▶ Exercise details: Exact copy, no pictures: return all the records as they stand.

┌──

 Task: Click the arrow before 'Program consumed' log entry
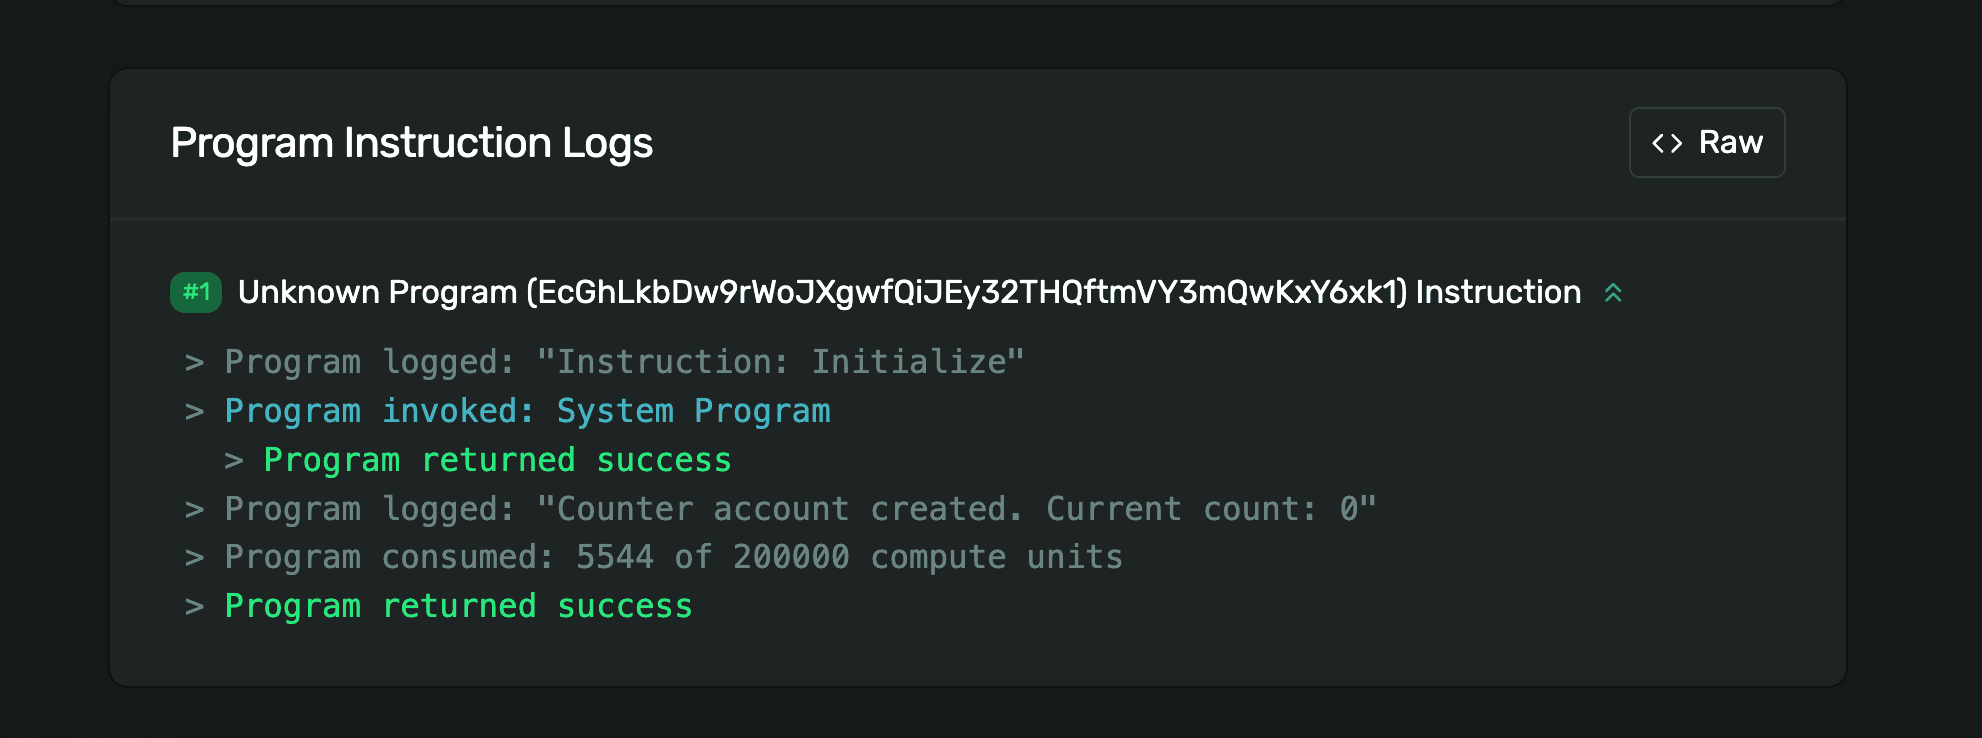pyautogui.click(x=195, y=556)
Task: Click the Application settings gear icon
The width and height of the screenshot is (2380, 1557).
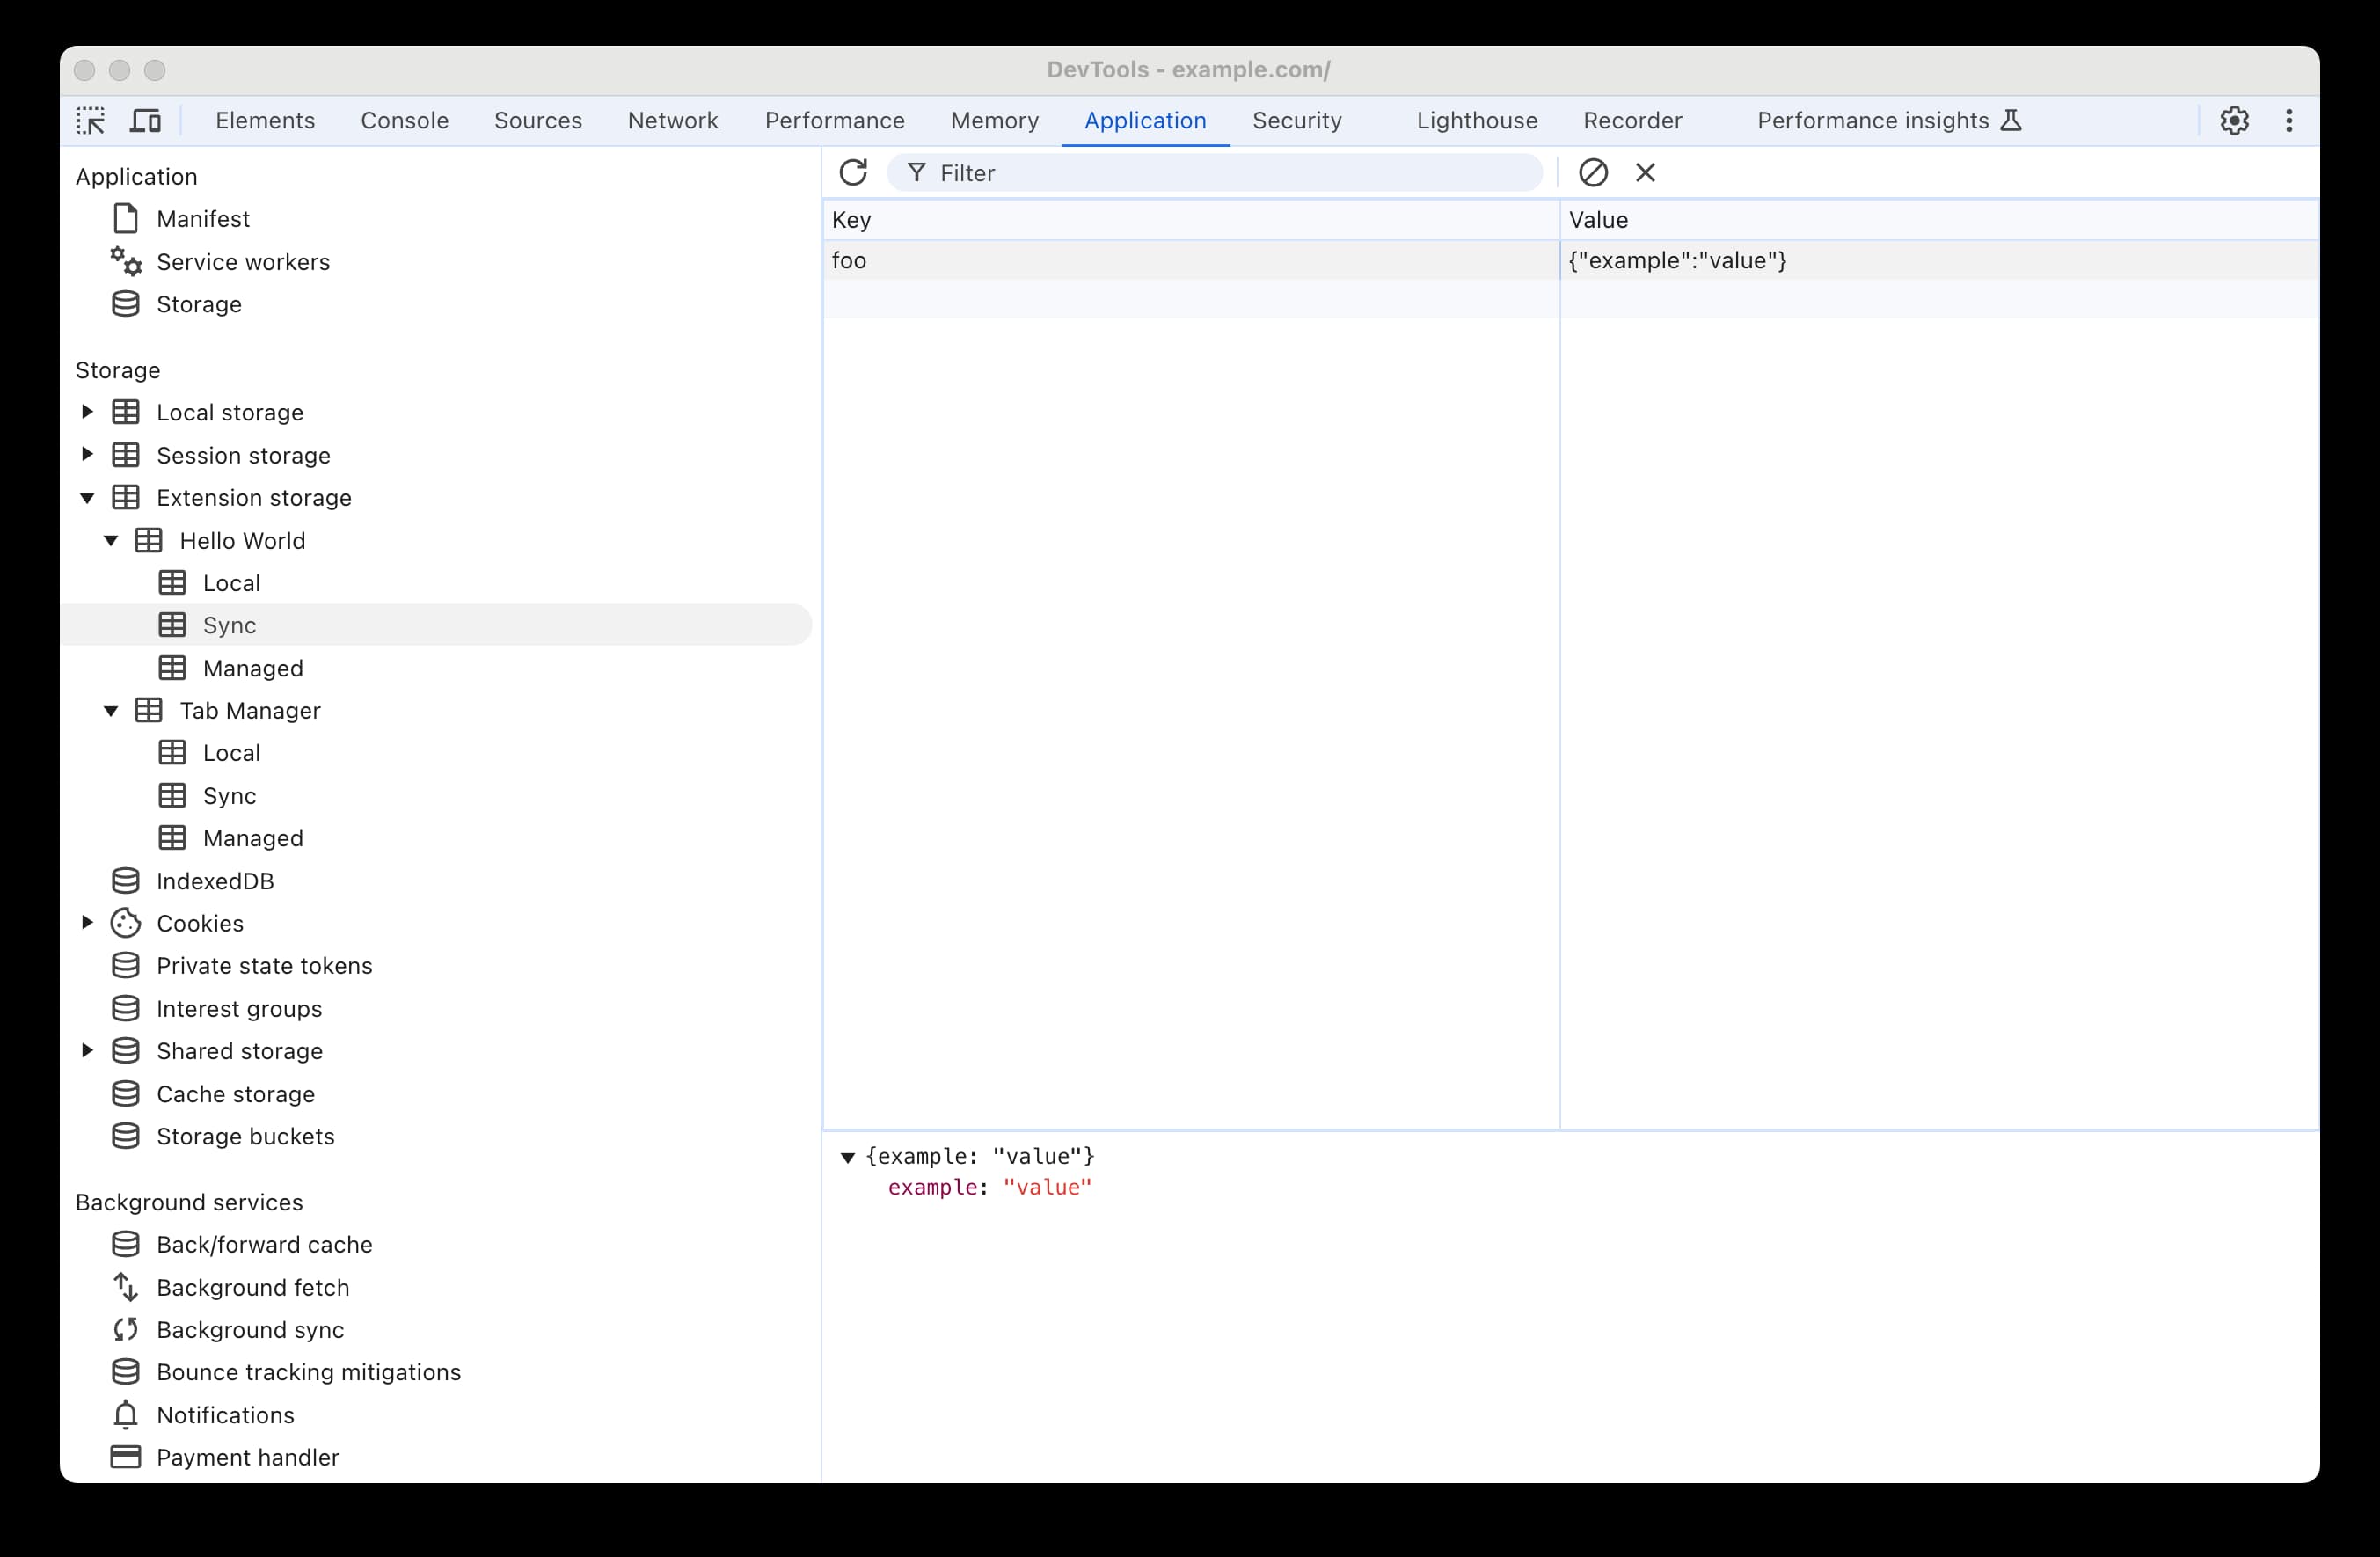Action: pos(2238,120)
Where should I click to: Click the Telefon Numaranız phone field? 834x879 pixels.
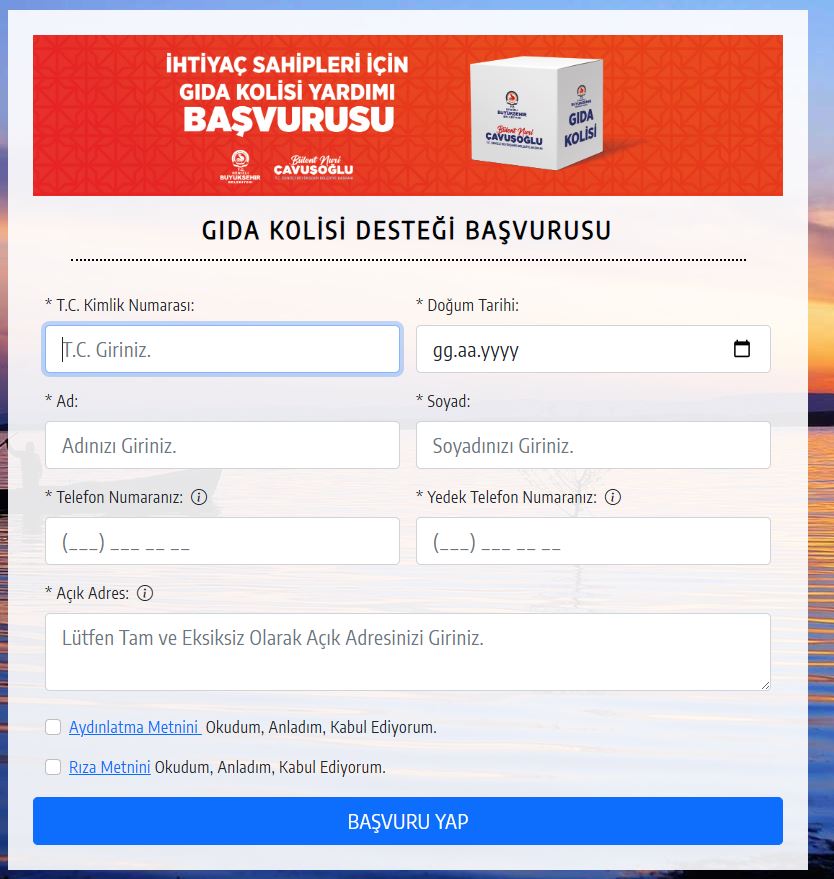click(222, 540)
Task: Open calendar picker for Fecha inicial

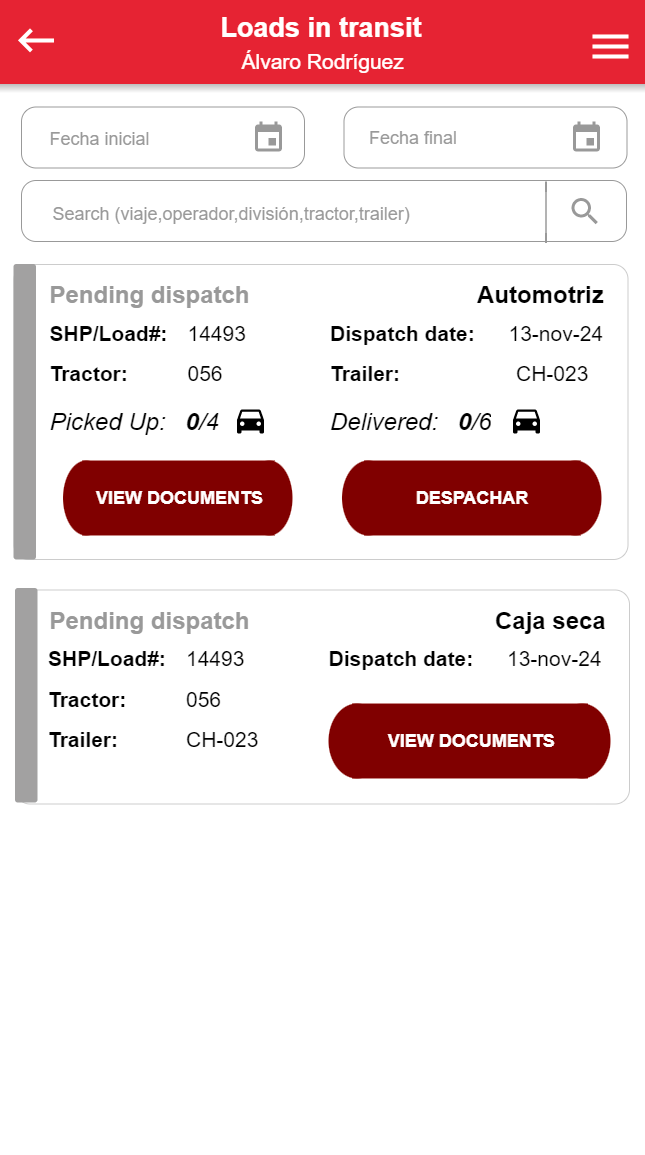Action: [268, 138]
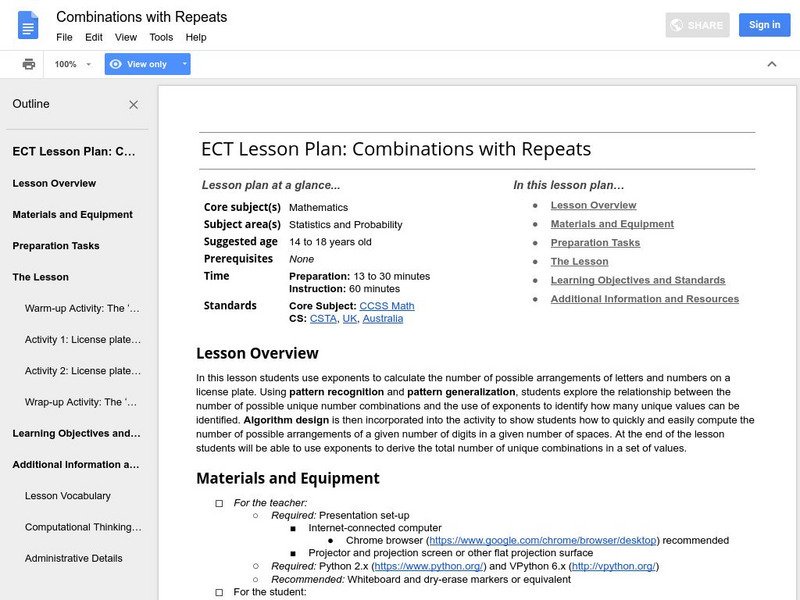
Task: Open the CCSS Math standards link
Action: [x=386, y=306]
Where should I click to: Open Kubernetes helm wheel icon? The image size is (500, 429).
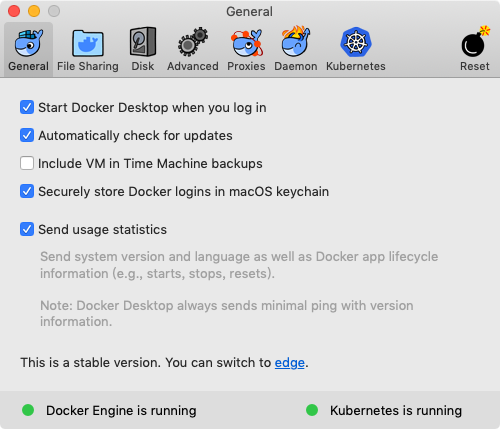pos(356,42)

└──

▶ Answer area:
 Task: Click the arrow before 'Program consumed' log entry
pyautogui.click(x=195, y=556)
Task: Click the Application settings gear icon
The width and height of the screenshot is (2380, 1557).
Action: pos(2238,120)
Where should I click to: Click the Telefon Numaranız phone field? 834x879 pixels.
click(222, 540)
Task: Open calendar picker for Fecha inicial

Action: [268, 138]
Task: Open the CCSS Math standards link
Action: [x=386, y=306]
Where should I click to: Open Kubernetes helm wheel icon? The image size is (500, 429).
pos(356,42)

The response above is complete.